Core Viewpoint - The article discusses the introduction of the Discrete Diffusion VLA model, which integrates discrete diffusion techniques into the Vision-Language-Action (VLA) framework, enhancing the efficiency and accuracy of robotic action decoding [4][7]. Group 1: Background and Problem Statement - The VLA model enables robots to understand visual and language inputs and execute corresponding action sequences.

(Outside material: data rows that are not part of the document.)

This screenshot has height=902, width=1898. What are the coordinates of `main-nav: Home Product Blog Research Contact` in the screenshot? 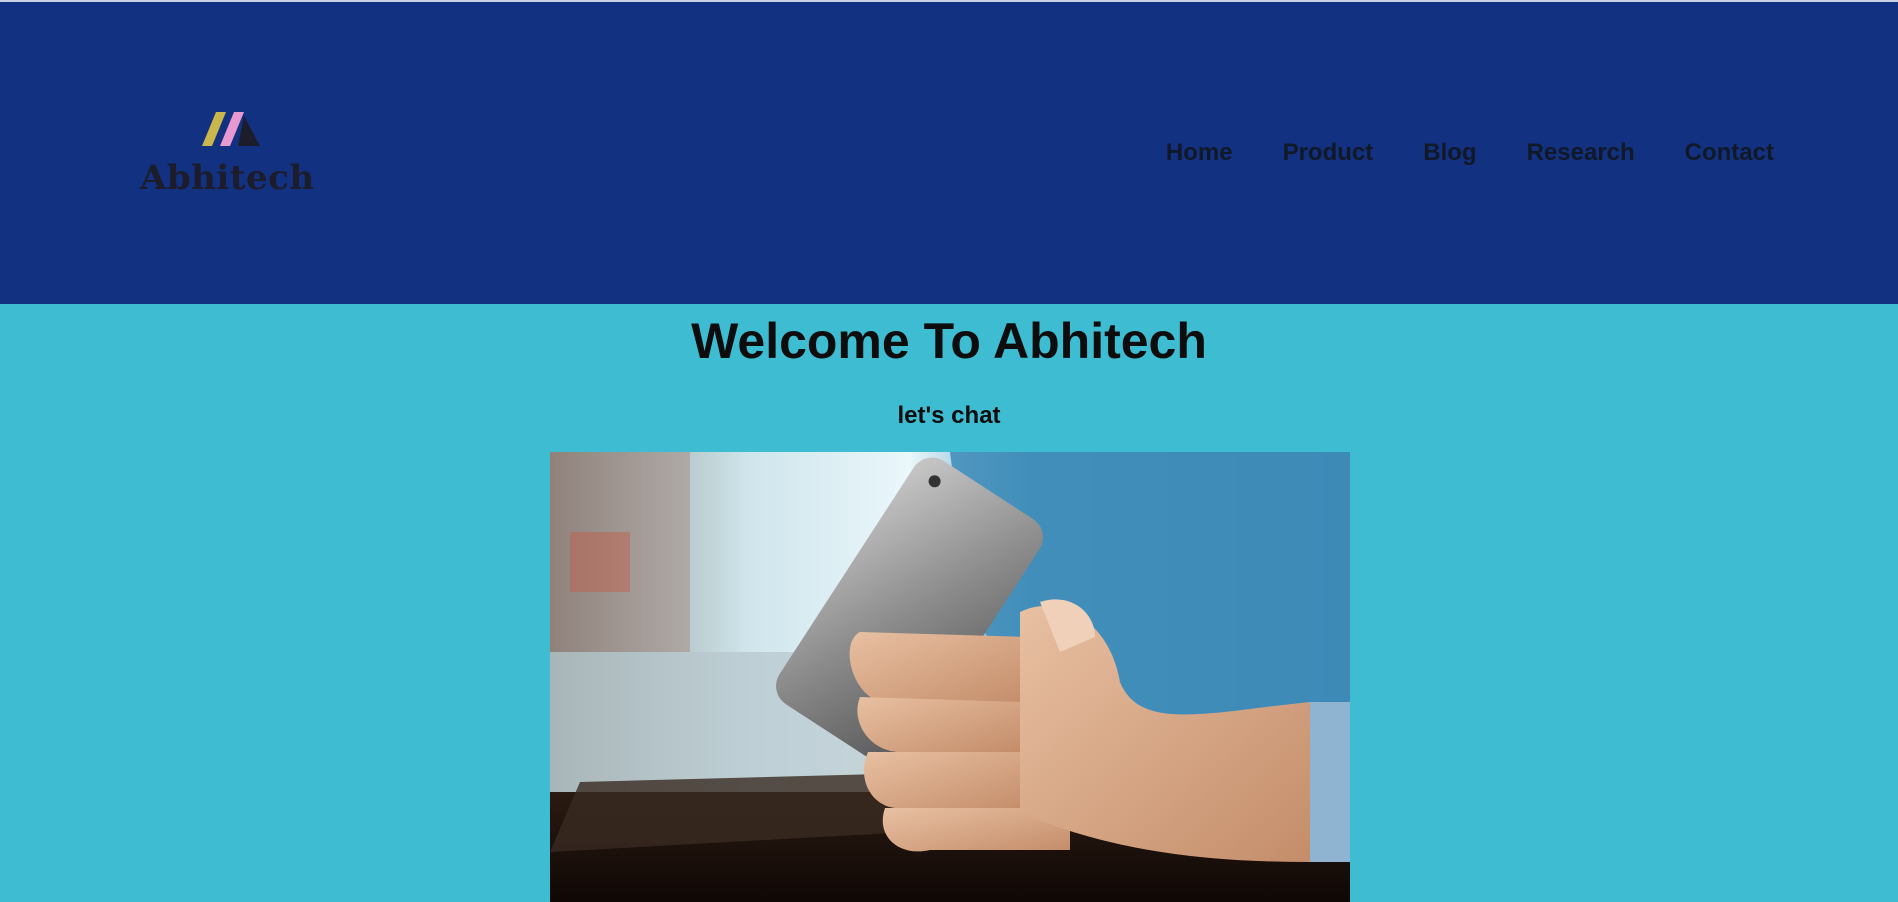 It's located at (1470, 153).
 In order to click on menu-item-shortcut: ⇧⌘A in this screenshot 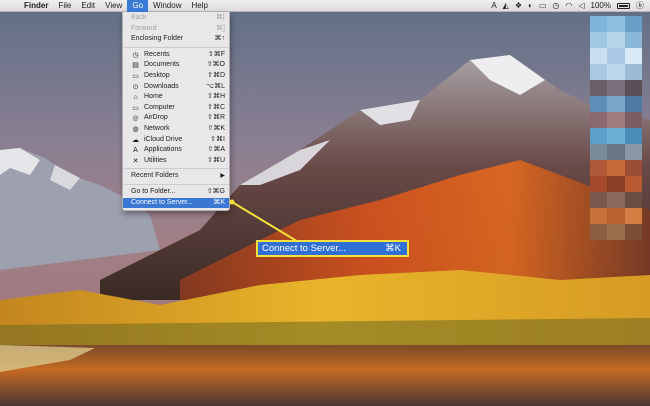, I will do `click(216, 150)`.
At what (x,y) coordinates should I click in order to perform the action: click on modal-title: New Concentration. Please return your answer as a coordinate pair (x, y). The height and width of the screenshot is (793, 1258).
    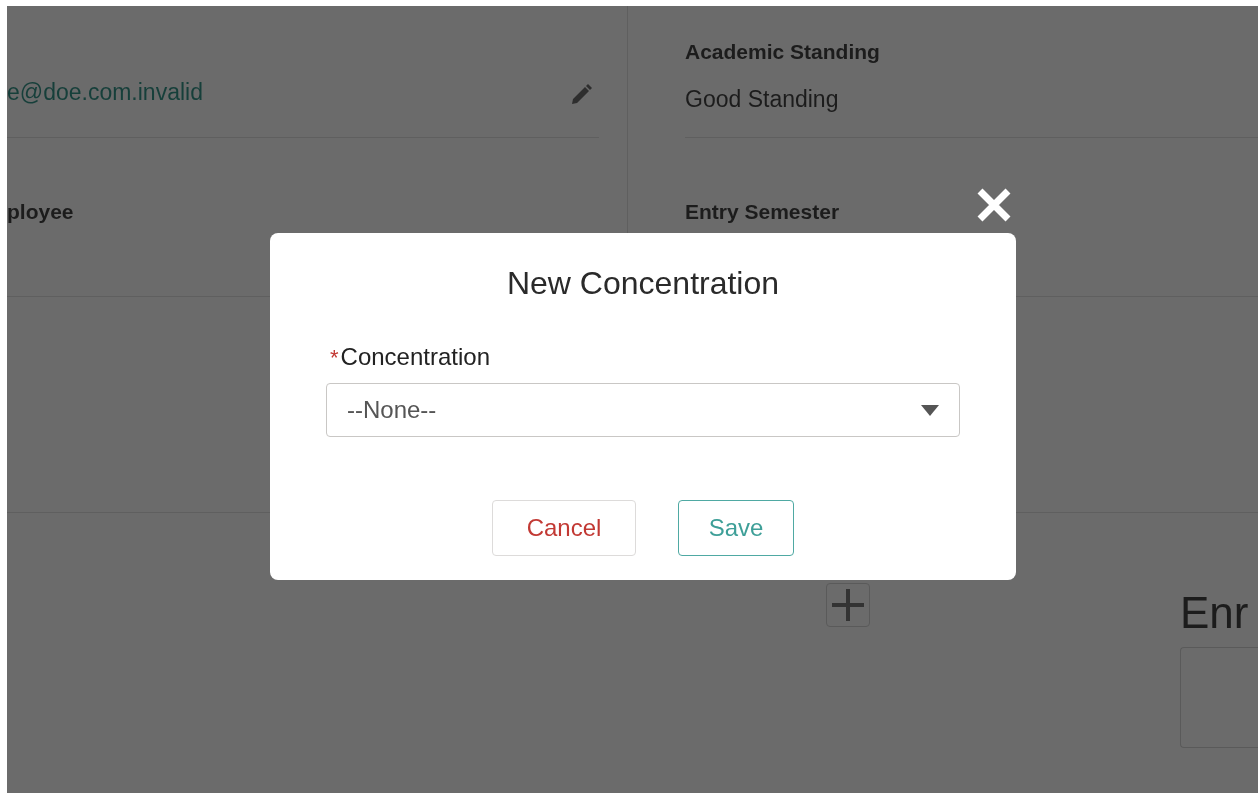
    Looking at the image, I should click on (643, 284).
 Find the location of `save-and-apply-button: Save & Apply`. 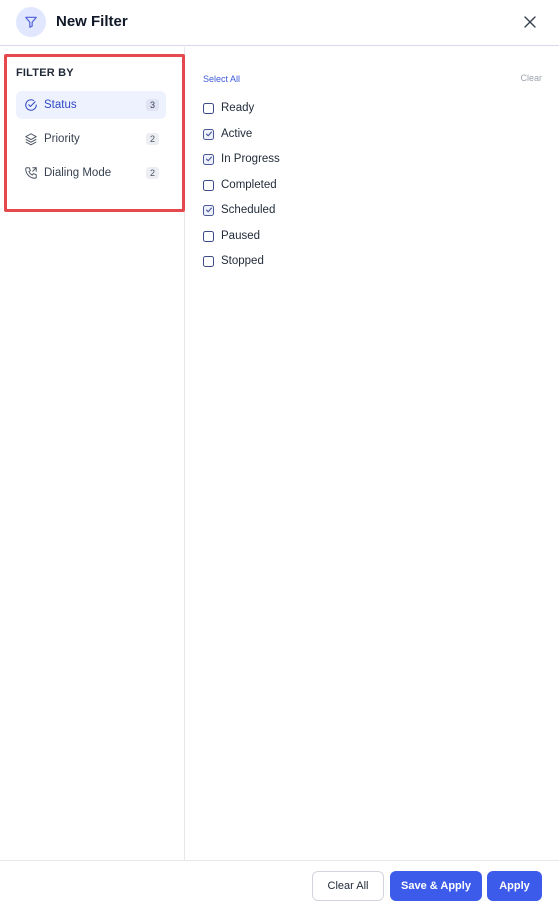

save-and-apply-button: Save & Apply is located at coordinates (436, 886).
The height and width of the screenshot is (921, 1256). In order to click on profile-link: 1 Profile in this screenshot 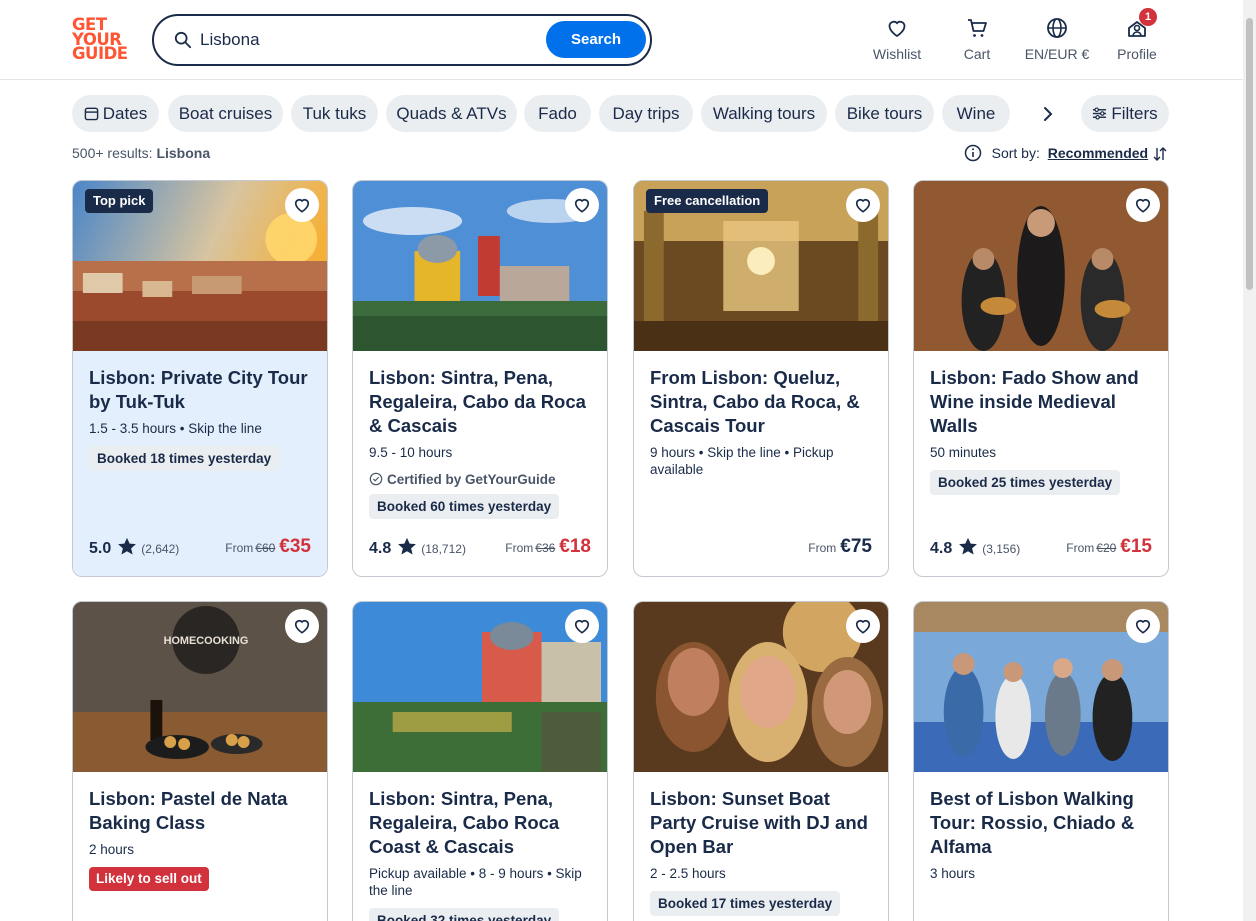, I will do `click(1137, 35)`.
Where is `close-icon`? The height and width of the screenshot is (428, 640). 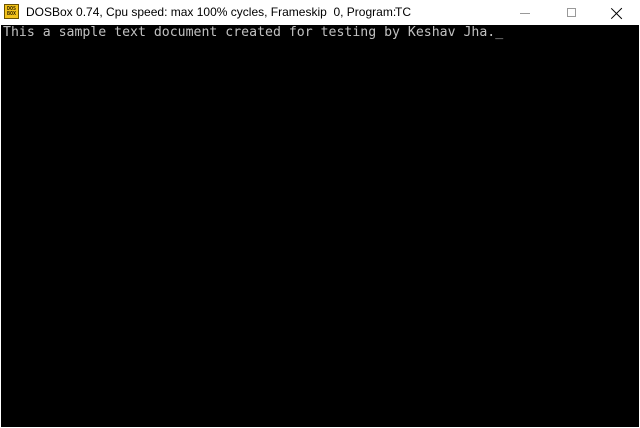
close-icon is located at coordinates (617, 13).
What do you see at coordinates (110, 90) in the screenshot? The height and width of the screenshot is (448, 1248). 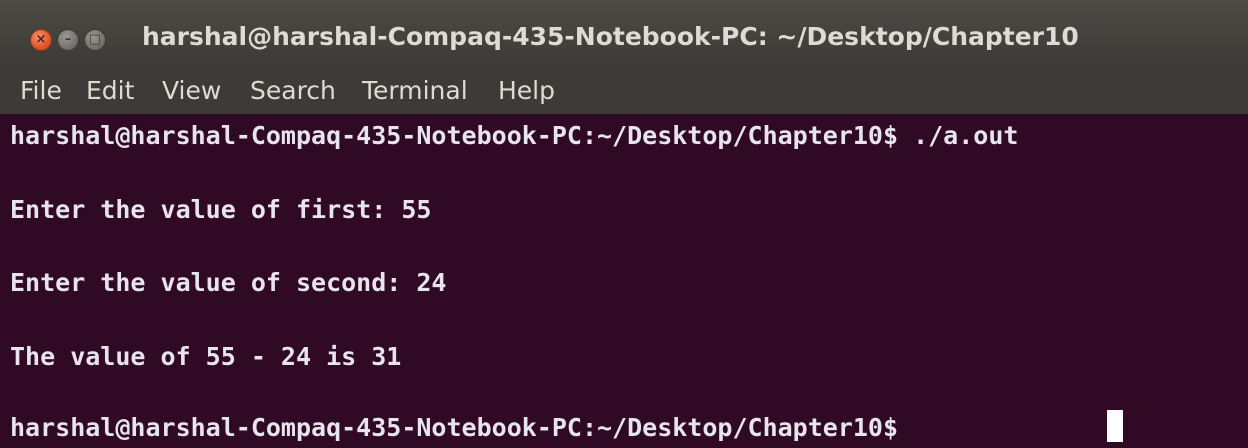 I see `menu-edit: Edit` at bounding box center [110, 90].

Current VLA frameworks typically adapt large pre-trained visual-language models (VLM) by adding an action generation head [4]. - Existing decoding methods fall into two categories: autoregressive (AR) methods, which generate actions sequentially, and continuous diffusion methods, which treat action trajectories as continuous signals [4][6]. Group 2: Proposed Solution - The Discrete Diffusion VLA model introduces a novel approach by incorporating discrete diffusion into action decoding, utilizing a single Transformer to unify visual, language, and action modalities without the need for additional training modules [6][12]. - The model employs a "first easy, then difficult" adaptive decoding strategy, allowing for parallel decoding of actions and error correction, significantly improving accuracy [12][18]. Group 3: Performance Metrics - In the LIBERO task with the Franka Panda robotic arm, the model achieved a success rate of 96.3%, outperforming traditional AR and continuous diffusion models [2][12]. - The Google robot demonstrated a visual matching rate of 71.2%, while the WidowX robot achieved a 49.3% overall success rate in real-simulation transfer scenarios, showcasing the model's robustness [2][25]. Group 4: Experimental Results - The Discrete Diffusion VLA model consistently outperformed benchmarks, with an average success rate of 96.3% across various tasks, surpassing the closest model, OpenVLA-OFT, by 0.8% [21][22]. - The model's performance in visual matching and variant aggregation was also superior, achieving an overall average success rate of 64.1% in diverse scenarios [23][24]. Group 5: Ablation Studies - Ablation studies indicated that the adaptive decoding strategy significantly enhances performance, with the "max confidence" approach yielding a 97.4% success rate, outperforming other strategies [27]. - The temperature scheduling method used in the model also proved effective, achieving a 97.4% success rate, validating the synergy between temperature adjustment and adaptive decoding [28].